Il 16 marzo 200 ribelli armati penetrarono nella caserma dei carabinieri di Filottrano e s’impossessarono di moschetti, pistole, caricatori di cartucce, bandoliere, cappotti di panno e di una somma in denaro costudita nella cassaforte. I soldati non subirono alcuna violenza. Il giorno successivo una decina di partigiani circondò una pattuglia di carabinieri in servizio e si fece consegnare il moschetto, la pistola e la bandoliera. Gli stessi si recarono poi in una rivendita del luogo dove trafugarono delle sigarette e, infine, fecero irruzione nella Caserma della Finanza asportando una motocicletta.

Il 6 aprile verso le 19 patrioti armati di mitra e pistole automatiche avrebbero fatto irruzione nella piazza di Filottrano. Dopo aver distrutto il centralino telefonico si impossessarono dell’autocorriera del servizio pubblico Filottrano-Jesi-Osimo, che conducevano alla volta di Cingoli (Giacomini, 2008 p.214-218).

Il 16 aprile alcuni partigiani provenienti da Cingoli avrebbero ucciso a Filottrano due militari tedeschi provenienti da Jesi. Altri due sarebbero stati feriti. La sera stessa, dopo il copri fuoco, per le vie di Filottrano risuonavano i passi delle truppe tedesche. Venne appiccato il fuoco in tre case e poi, stranamente, scese il silenzio della notte. La rappresaglia era prevista per la mattina successiva. Come ricorda nel suo memoriale lo scrittore filottranese Igino Lardinelli, allora Segretario del Fascio: ≪…vidi una ventina di uomini col petto al muro e le mani alzate. Ma non stavano fermi: abbassavano le braccia, si voltavano, tentavano di andarsene così che alcuni soldati tedeschi in pieno assetto di guerra li costringevano al posto da loro voluto e nel modo voluto, con cassate di fucile alla schiena, puntando loro al petto, alle spalle la bocca dei mitra. E poi, un vecchio, in ginocchio, le mani giunte in preghiera, dinanzi a un soldato che lo tirava per quei capelli tutti bianchi, urlava con quanta voce aveva: “So’ Veroli, so’ Veroli, non ho fatto niente. So’ venuto al paese a compra’ qualche cosa. Me conosce tutti. So’ Veroli, so’ Veroli”. Non dimenticherò mai quel vecchio Veroli che si raccomandava a mani giunte, e non voleva mettersi al muro≫ (Fondo Filottrano, da inventariare).

Dopo qualche minuto Lardinelli venne convocato dal comando tedesco in Municipio, dove erano già riuniti un colonnello tedesco, un soldato che fungeva da interprete, il commissario prefettizio di Filottrano e in un secondo momento sopraggiunse anche un generale che, più del colonnello, manifestava l’intenzione di mettere a ferro e a fuoco il paese.
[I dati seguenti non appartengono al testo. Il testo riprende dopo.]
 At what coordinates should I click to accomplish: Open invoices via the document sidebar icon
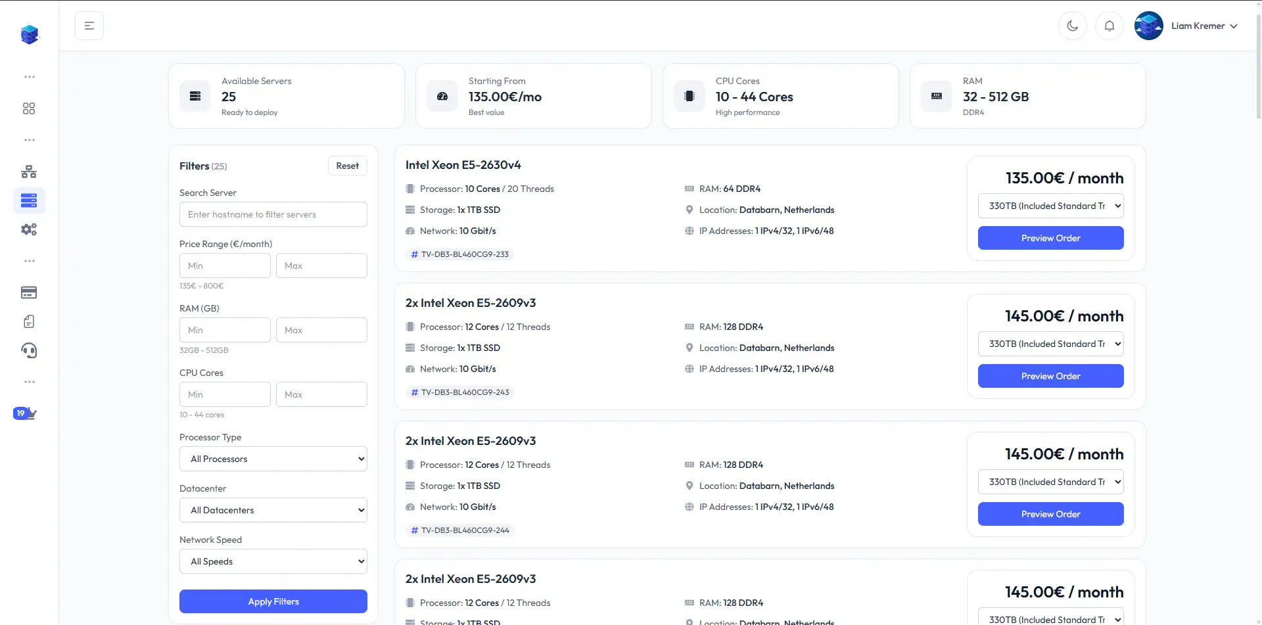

Lardinelli ricorda: ≪Quella cordialità che mi sembrava di aver visto all’inizio era sparita. I tedeschi erano diventati terribili e il generale addirittura feroce. Ci investiva con fiumane di parole, urlate, così da farci sembrare di essere travolti da una valanga. Tutto era contro di noi perché noi, quali autorità del paese, diceva quello, non avevamo fatto niente per impedire il massacro consumato a tradimento≫ (Fondo Filottrano, da inventariare).
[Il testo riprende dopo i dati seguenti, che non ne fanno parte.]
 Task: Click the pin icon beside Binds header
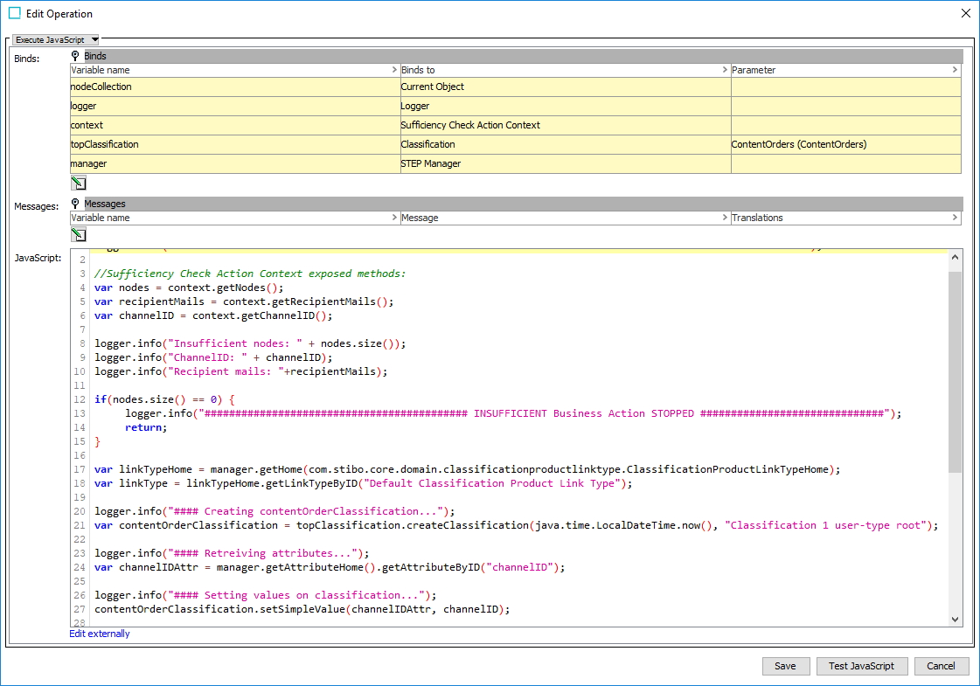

Lardinelli tentò di spiegare che il paese si era sempre dimostrato pacifico, ma il generale tedesco, urlando che la popolazione aveva sparato a tradimento, intimò il silenzio per poi ordinare ai presenti filottranesi di scrivere su un foglio i nomi dei ribelli, degli anglofili, degli antitedeschi e degli antifascisti di Filottrano oppure i venti uomini già pronti sul muro sarebbero stati fucilati. In quei momenti il segretario del fascio e gli altri filottranesi presenti nell’ufficio dovettero essere travolti da un turbinio di pensieri e sensazioni: ≪…i venti al muro […] che sarebbero stati fucilati se noi non davamo i nomi; che nomi da fare ne conoscevamo anche più di quegli “undici”, ma come poi si sarebbe potuto continuare a vivere quando si fosse data la morte a qualcuno con la propria mano?; che una azione come quella era totalmente al di fuori della nostra indole e della nostra coscienza e neanche per un attimo abbiamo pensato di usare quella maledetta matita; ma eravamo pur coscienti che non usando la matita e non facendo morire gente conosciuta, si lasciava morire quei “venti” sconosciuti≫ (Fondo Filottrano, da inventariare).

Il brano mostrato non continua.